Consigne A: Selon la citation de Thomas de Chobham reproduite dans la lettre sur la prostitution, parmi qui les prostituées doivent-elles être comptées ?

--

Lettre bernoise n°43

Par Gabriel Galice •  • Mercredi 29/08/2012 • 0 commentaires  • Lu 2313 fois • Version imprimable


Ma chère France,

La nouvelle ministre française (socialiste) des droits des femmes, Dame Vallaud-Belkacem, entre en fanfare dans sa fonction par une proclamation farouche visant à éradiquer la prostitution par l’érection d’un arsenal répressif.

Charitable intention. N’objectons pas que celle-là même qui fut complaisante avec le port de la burqa se montre avide de légiférer sur les conditions dans lesquelles on ôte nos sous-vêtements ; les bien-pensants de tout poil nous mettraient en charpie pour cette indécente analogie vestimentaire.

La matière mérite une réflexion approfondie évitant l’emporte-pièce. Invoquer le consensus en indiquant d’emblée une direction aussi radicale frise la précipitation. Et, en un domaine aussi anciennement embrouillé, la promptitude est mauvaise conseillère. L’Eglise, jadis, casuistiquement débattit de la conduite à tenir vis-à-vis des prostituées. Auteur de l’un des plus anciens manuels de confession, Thomas de Chobham (1160 ? - 1236 ?) écrit : « Les prostituées doivent être comptées parmi les mercenaires. Elles louent en effet leur corps et fournissent un travail. D’où ce principe de la justice séculière : elle agit mal en tant qu’elle est une prostituée, mais elle n’agit pas mal en recevant le prix de son travail, étant admis qu’elle est une prostituée. D’où le fait qu’on peut se repentir de se prostituer et garder le bénéfice de la prostitution pour en faire des aumônes. » Le pieux homme précise que la prostituée ne doit pas tirer plaisir de son travail ni, par de faux attraits, tromper le client sur la marchandises. Si elle se rend coupable de tels forfaits, « elle ne doit garder qu’une obole et rendre le reste au client, ou à l’Eglise, ou aux pauvres. » (Cité par Jacques le Goff, Pour un autre Moyen-Âge) Les souteneurs des hétaïres furent et sont légion.

--

Consigne B: Transcrivez à l'identique les lignes de données, depuis celle qui contient « Partner (121, 1164) » jusqu'à la dernière ligne de données, toutes deux incluses. Omettez les images dans votre réponse.

--

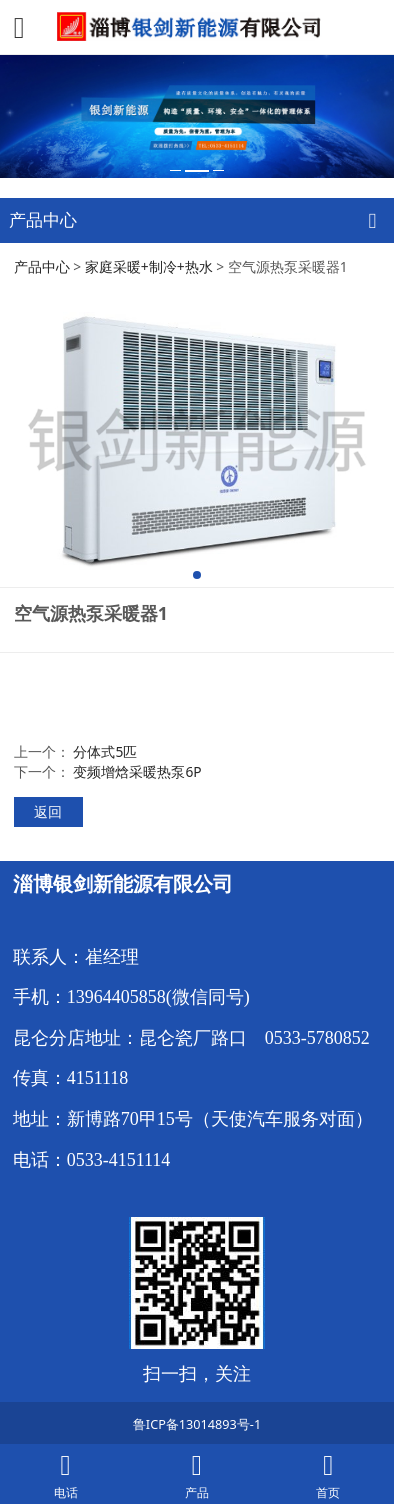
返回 (48, 811)
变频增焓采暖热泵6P (137, 771)
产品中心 (42, 266)
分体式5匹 (105, 751)
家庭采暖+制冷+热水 (149, 266)
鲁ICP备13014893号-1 (197, 1424)
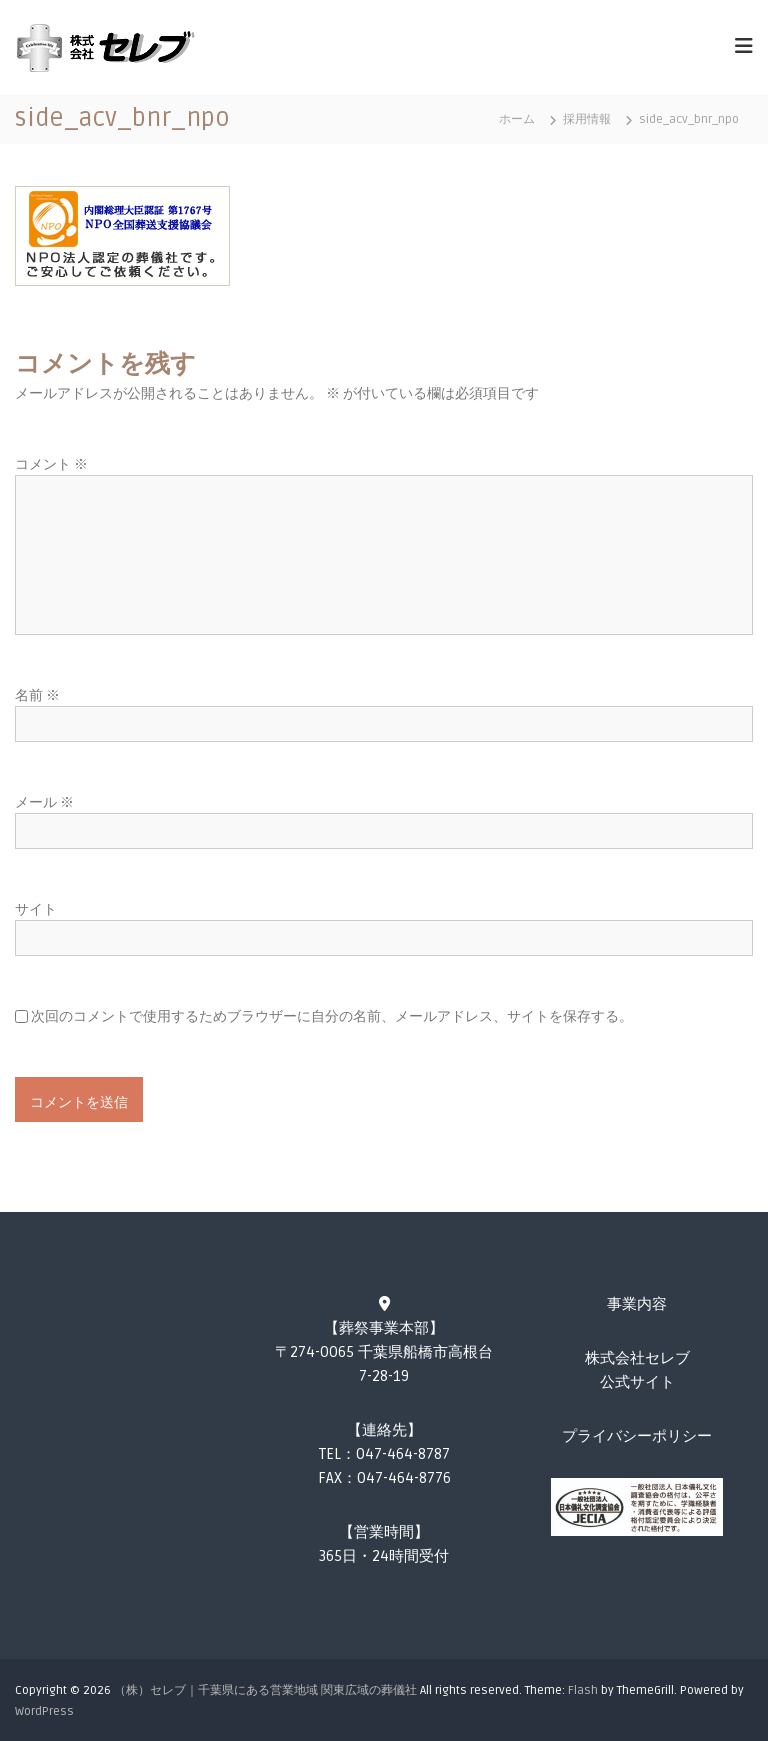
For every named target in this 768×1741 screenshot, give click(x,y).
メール (44, 802)
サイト (36, 909)
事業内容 (637, 1304)
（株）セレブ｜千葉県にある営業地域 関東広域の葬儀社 (265, 1690)
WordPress (44, 1711)
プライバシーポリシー (637, 1436)
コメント (51, 464)
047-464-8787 (403, 1454)
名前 (37, 695)
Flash (583, 1690)
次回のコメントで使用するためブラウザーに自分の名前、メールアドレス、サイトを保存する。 (332, 1016)
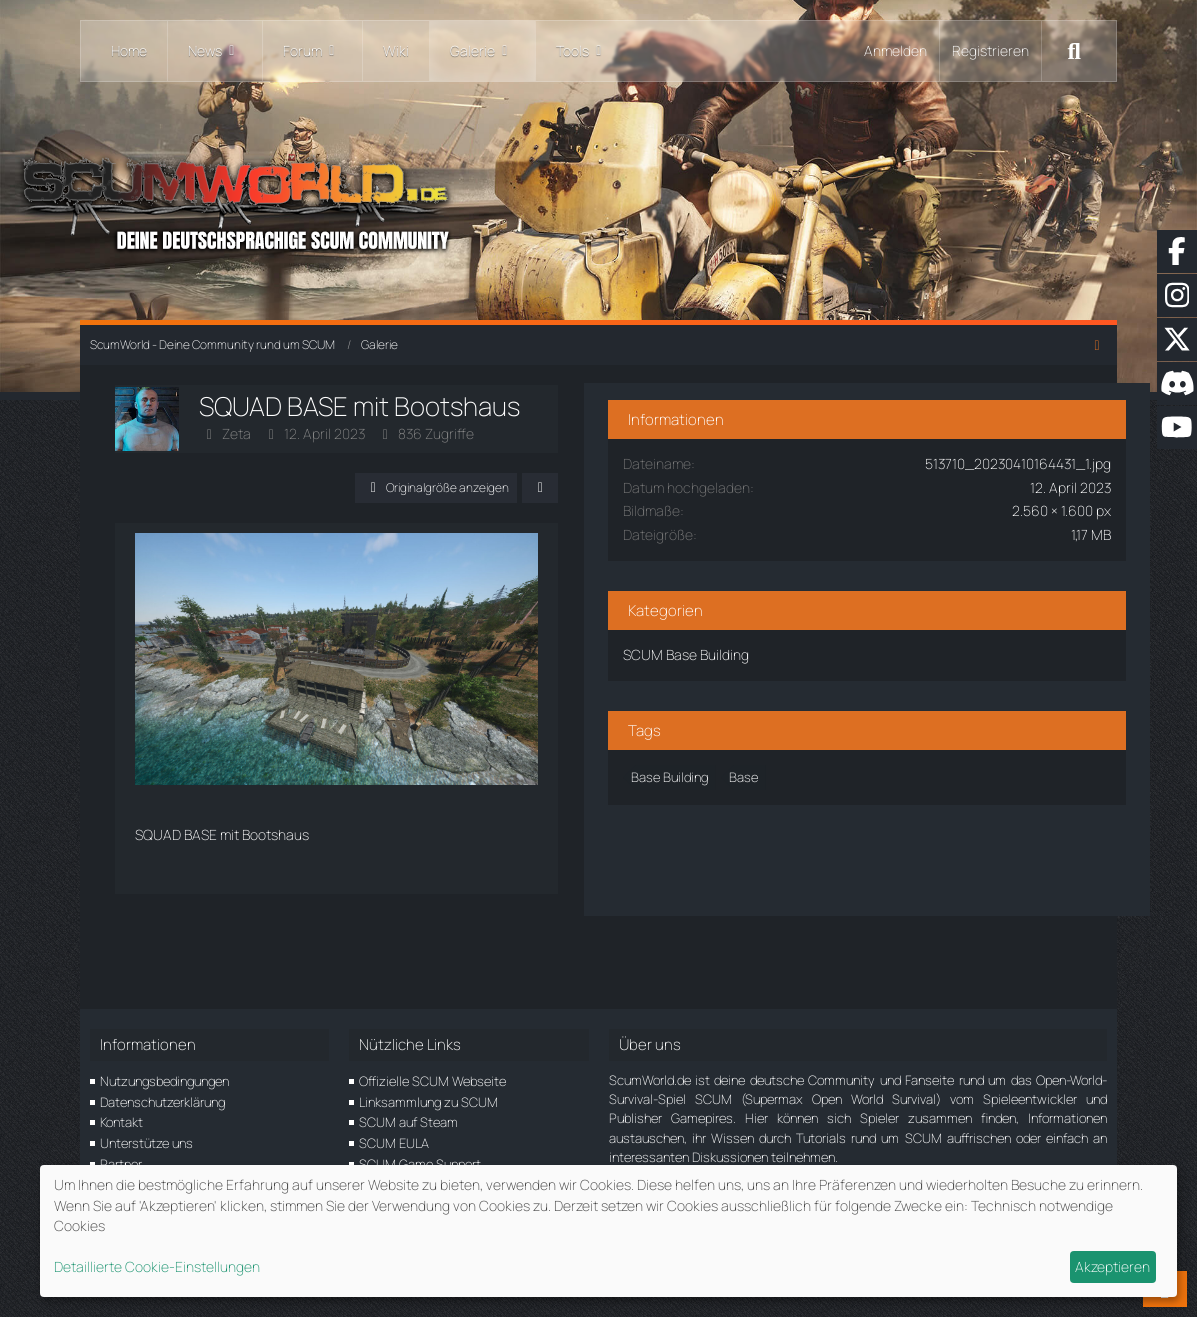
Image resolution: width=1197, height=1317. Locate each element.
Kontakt (121, 1122)
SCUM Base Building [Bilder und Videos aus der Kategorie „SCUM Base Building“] (835, 639)
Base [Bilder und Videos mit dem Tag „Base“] (892, 762)
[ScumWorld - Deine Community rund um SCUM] (598, 200)
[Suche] (1074, 51)
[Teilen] (679, 488)
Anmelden (895, 50)
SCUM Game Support (420, 1164)
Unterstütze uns (146, 1143)
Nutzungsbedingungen (164, 1081)
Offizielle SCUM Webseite (432, 1081)
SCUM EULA (394, 1143)
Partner (121, 1164)
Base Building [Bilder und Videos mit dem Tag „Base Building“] (818, 762)
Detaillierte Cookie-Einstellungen (157, 1266)
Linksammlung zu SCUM (428, 1102)
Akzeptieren (1112, 1266)
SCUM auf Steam (408, 1122)
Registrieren (990, 50)
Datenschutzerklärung (162, 1102)
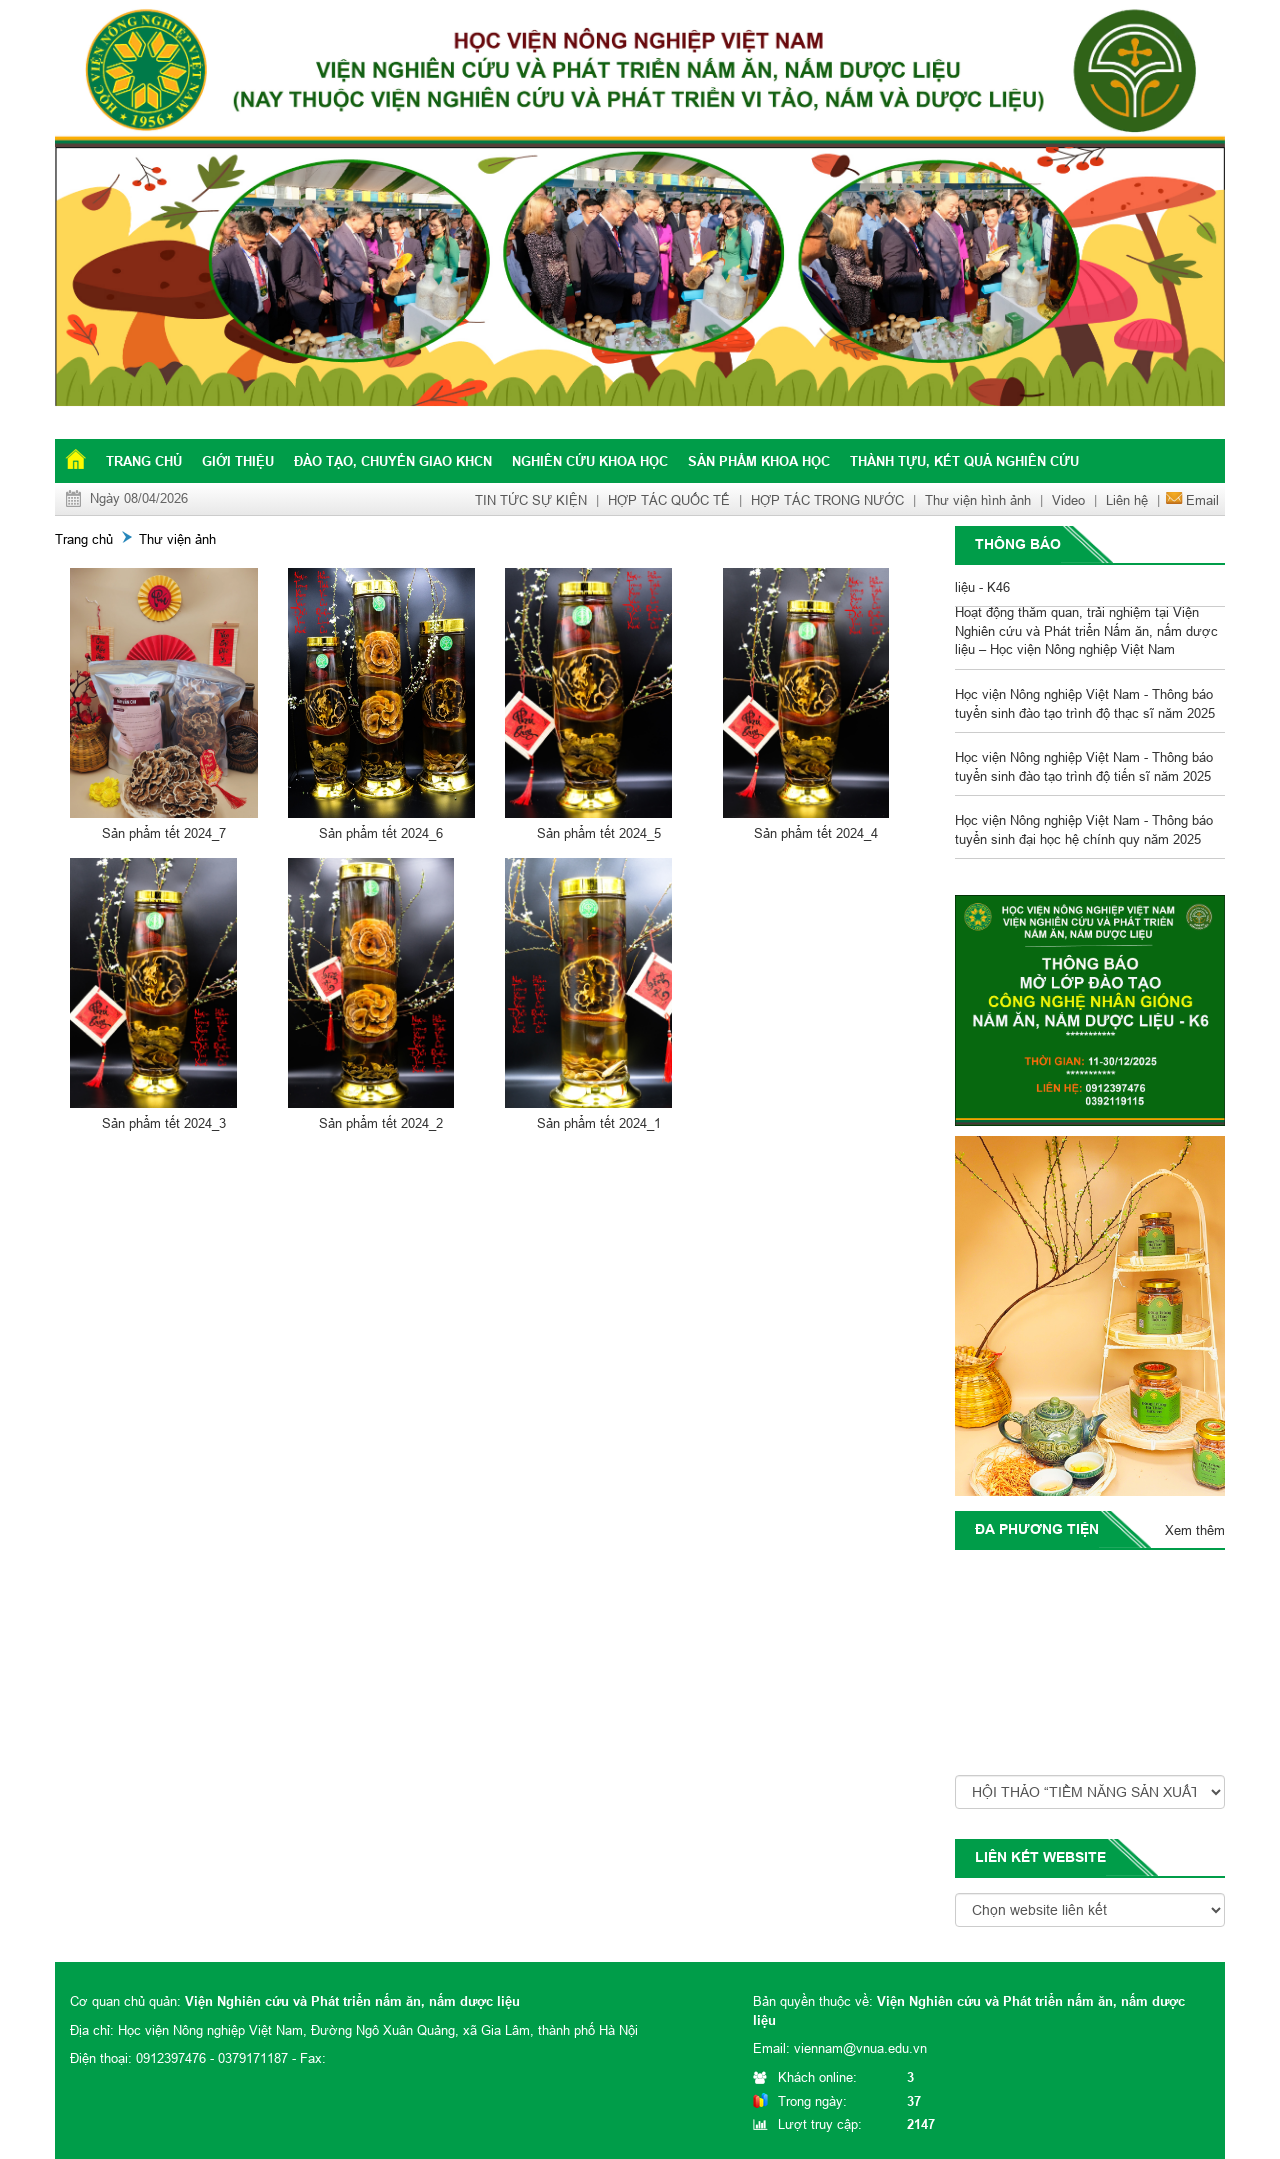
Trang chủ (144, 461)
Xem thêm (1195, 1530)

--

Réponse correcte A: Parmi les mercenaires.

Réponse correcte B:
Partner (121, 1164)
Base Building [Bilder und Videos mit dem Tag „Base Building“] (818, 762)
Detaillierte Cookie-Einstellungen (157, 1266)
Linksammlung zu SCUM (428, 1102)
Akzeptieren (1112, 1266)
SCUM auf Steam (408, 1122)
Registrieren (990, 50)
Datenschutzerklärung (162, 1102)
Trang chủ (144, 461)
Xem thêm (1195, 1530)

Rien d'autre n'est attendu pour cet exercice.